13° g - 30 DIC: da Sanchi a Bhopal a Mandu

Al mattino passaggio rapido per Bhopal, dove visitiamo l'importante moschea. Ci sono tantissimi bambini seduti per terra, a testa bassa, tutti intenti a memorizzare ill Corano. In un angolo un maestro interroga uno scolaro, che però non si ricorda i versi tanto bene, lui lo aiuta un po' poi lo manda via a studiare.

Facciamo anche scorta di viveri per la giornata. L'igiene qui non è il massimo, ma mi ricordo la vecchia massima per quando si mangia in paesi poveri o sporchi: "Cook it, boil it, peel it or forget it!" (Cuocilo, bolliscilo, sbuccialo o dimenticatelo!) Beviamo, qui come sempre in India, solo acqua in bottiglia ed esigiamo tassativamente di aprire noi stessi le bottiglie, controllando che il sigillo sia integro. Qualche volta non mi sono fatto scrupolo di rimandare tutto indietro. Così facendo, io ed i miei compagni di viaggio, abbiamo mangiato un po’ di tutto, anche dolci e ortaggi fritti in chissà che olio su bancarelle lungo la strada, e non abbiamo avuto quasi nessun problema.

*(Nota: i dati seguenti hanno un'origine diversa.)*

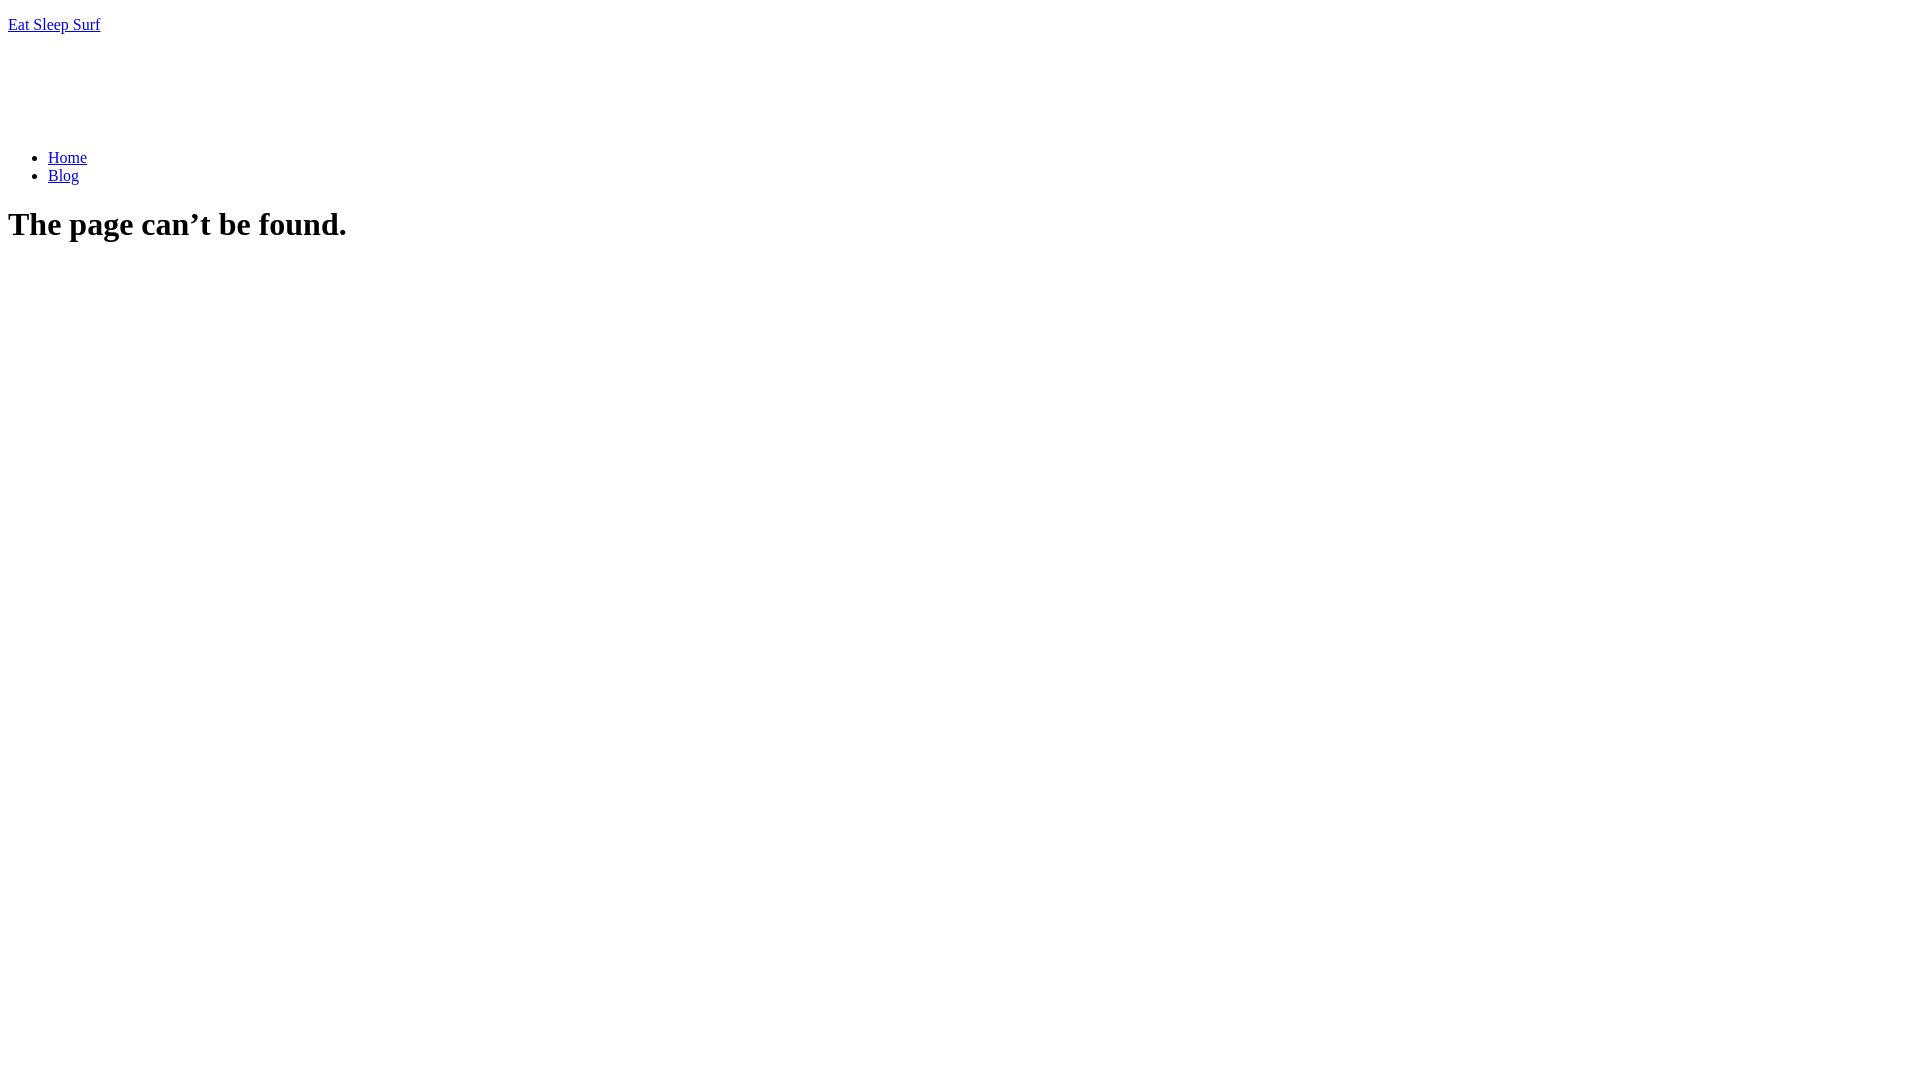 The width and height of the screenshot is (1920, 1080). What do you see at coordinates (64, 176) in the screenshot?
I see `Blog` at bounding box center [64, 176].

Poi partiamo per il lungo trasferimento verso Mandu. Strade terribili, si procede forse a trenta km/h di media. Siamo all'imbrunire e ancora non si vede la meta.

L’autista si inventa un’altra delle sue scorciatoie, per cui per guadagnare una ventina di km ci fa stare in bus fino a notte, passando per strade sterrate di montagna al limite della sicurezza. Vallo a capire, forse pensa di risparmiare sul carburante accorciando le distanze, ma allunga i tempi!

Hotel: Tourist Cottages. Il peggiore del viaggio. Statale come a Orchha, ma tenuto peggio. Ristorante: in albergo, mediocre, sconsigliato.